Bold bet L Catterton at cruise company associated with serious risk. As at 31 December 2019 Norwegian net debt was approximately $6.5 billion and Today this figure exceeds $7 billion, and the latest round of debt financing with interest rates held more than 12%. According to Kharin Condo, Vice President and analyst, Advent Capital Management, a large part of debt obligations associated with the pledge ships, as well as two resort Islands in the Caribbean sea, owned by Norwegian. "The volume of secured loans is great, and we believe it will continue to grow," he says.

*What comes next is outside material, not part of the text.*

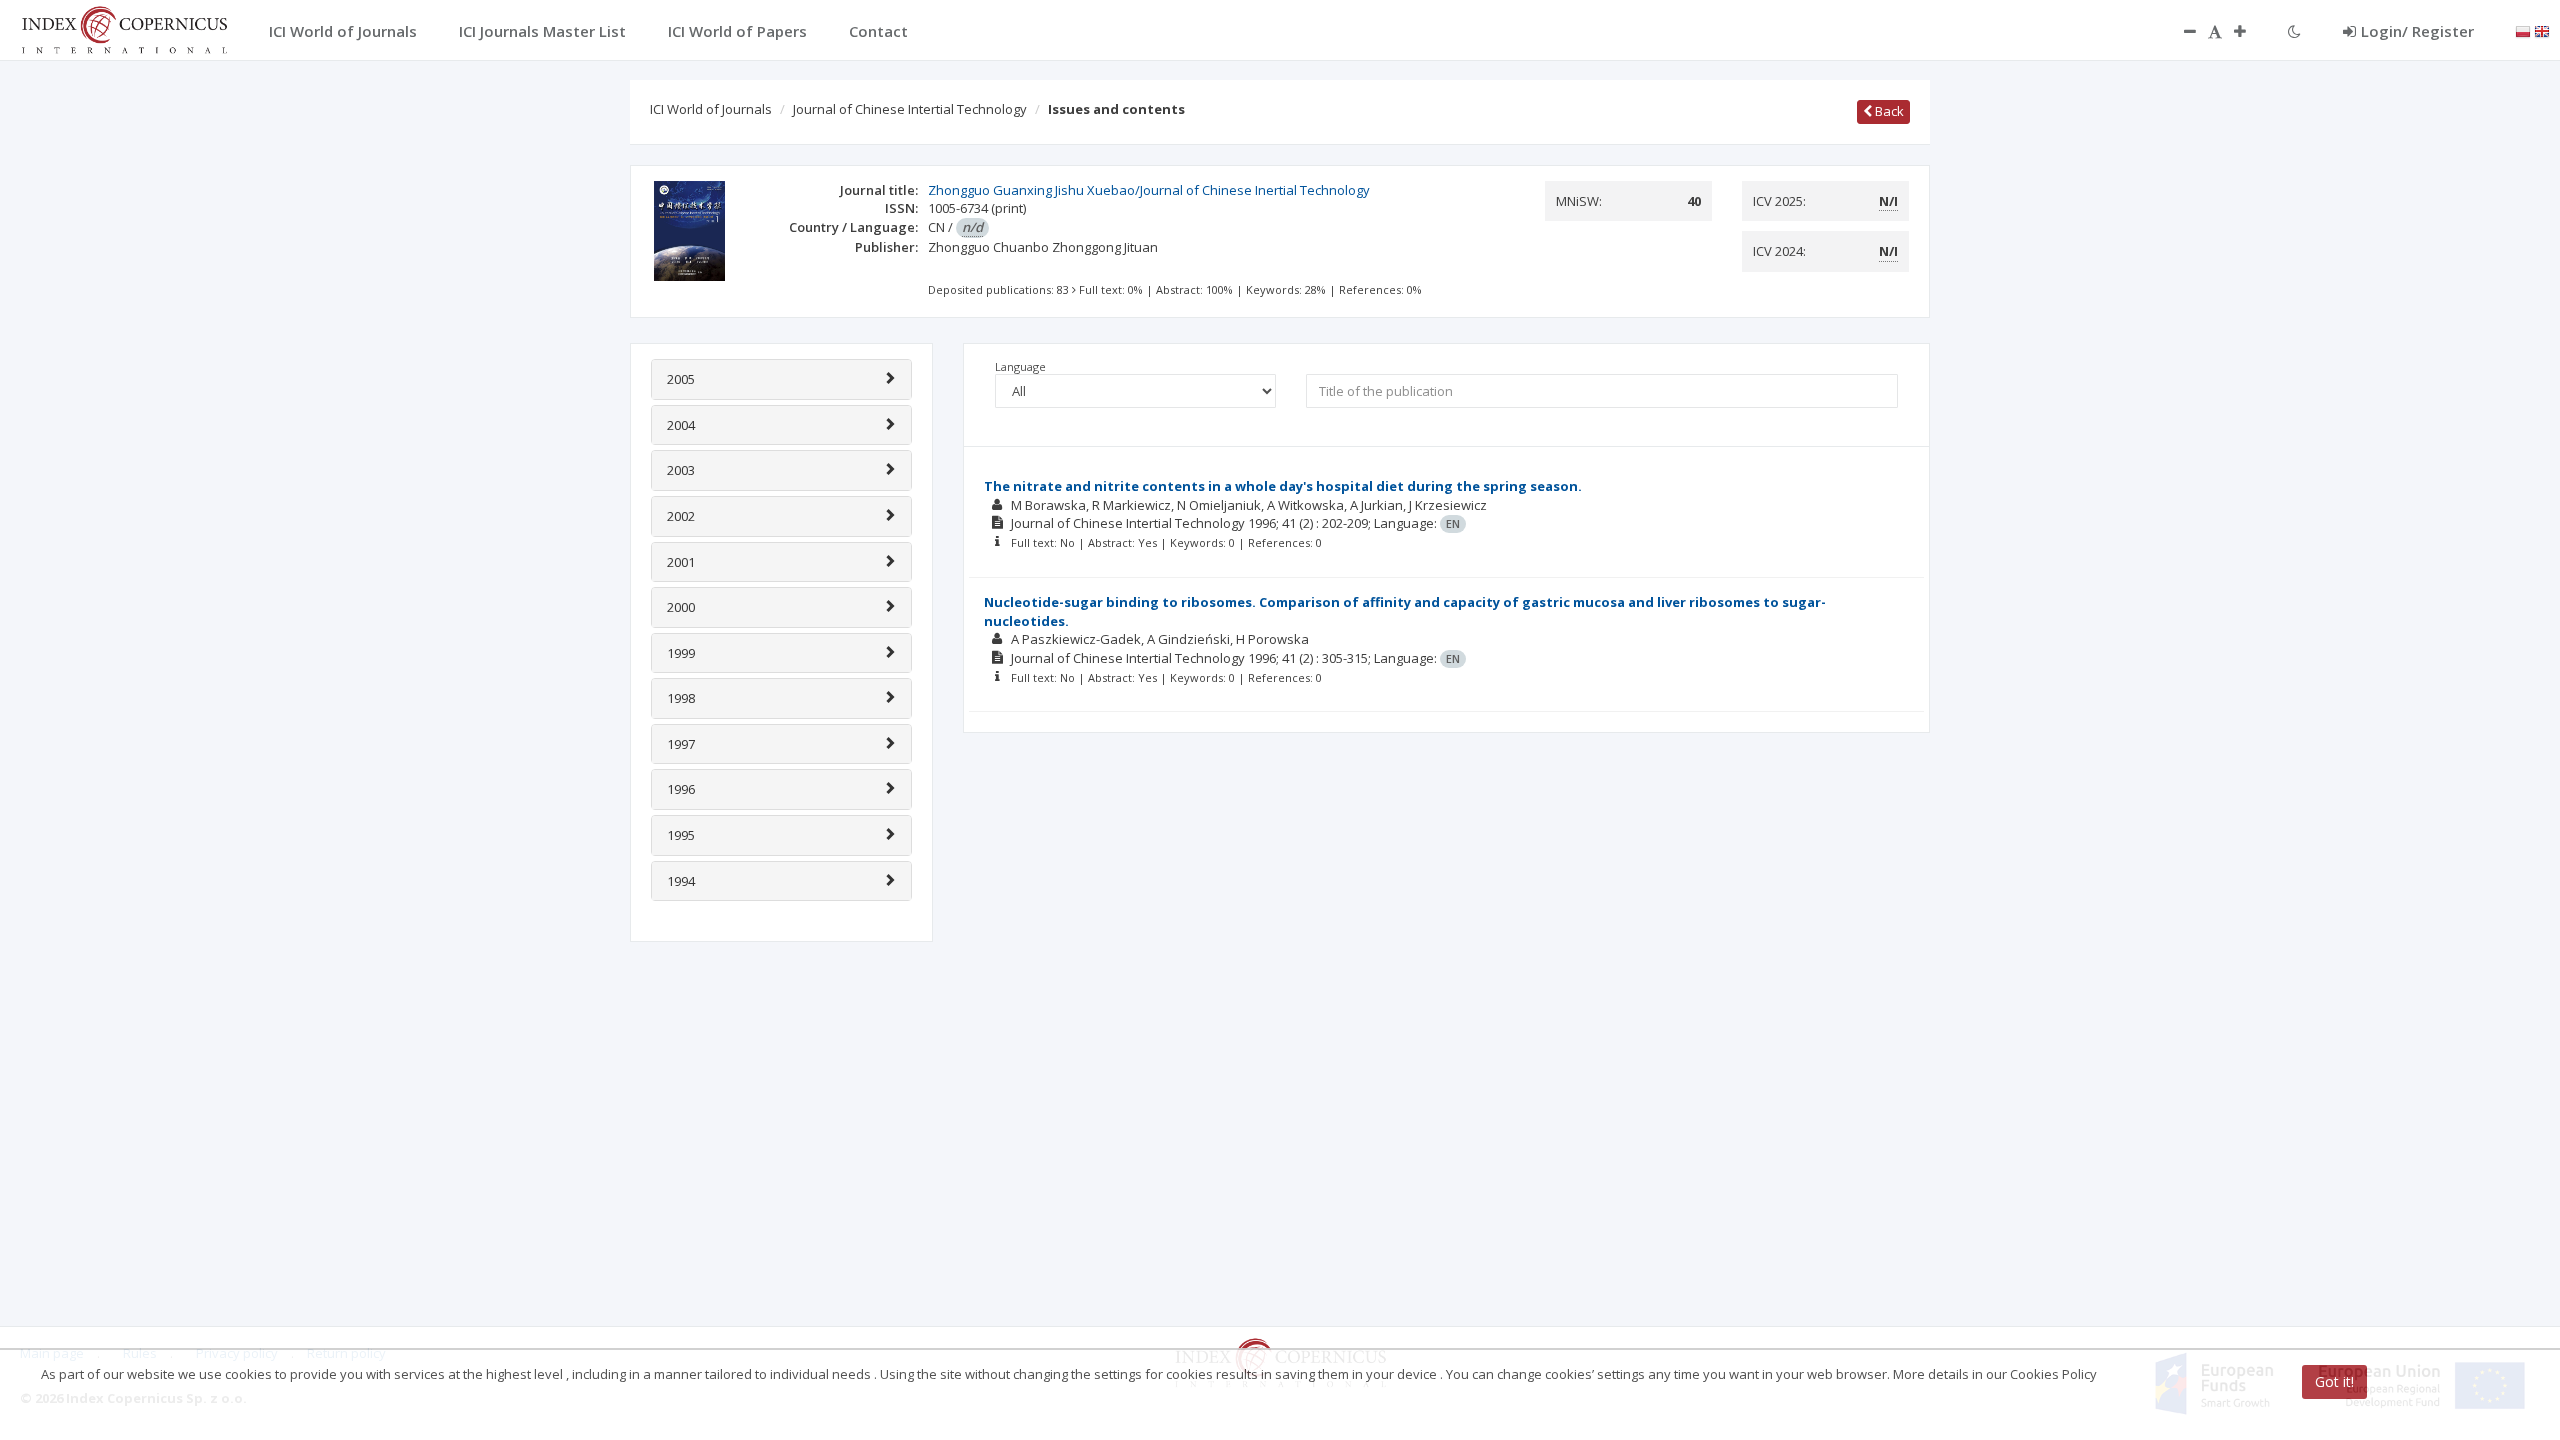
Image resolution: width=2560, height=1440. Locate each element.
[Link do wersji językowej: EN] (2542, 30)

Danko insists that the Norwegian is in a better position relative to all other major cruise lines. According to him, in addition to the "outstanding leadership team", it features the newest and smallest of the fleet, allowing greater flexibility to move the court and keep at a high level, margins and revenues per passenger.
Undoubtedly, after the lifting of the quarantine, that will change, however, the life industry will never be the same. Marketing Professor in the College of business, Cornell University Robert Kotnik says that operators of cruise liners will have to increase the cost of security. "If you look to the future, the first thing you have to do to the cruise lines is to provide iron guarantee health and security."
In addition, it is likely that margins will be reduced on vehicles is likely to be fewer passengers. However, Duncan argues that Norwegian is not necessary to aspire to the same occupancy rate to justify the journey. According to him, transaction costs are reduced, because it decreases the cost of fuel, one of the largest items of expenditure of cruise lines.
Pandemic will be a severe test for the business model of Norwegian. However, if to do conclusions on the basis of historical experience, the September 11 attacks, which initially froze almost all the costs of travel, in the end had little effect on tourism. Moreover, according to Kvetnica, airlines and cruise ships during the year returned to almost full capacity. If it so happens and this time, Scott Duncan and partners L Catterton swimming would be the best.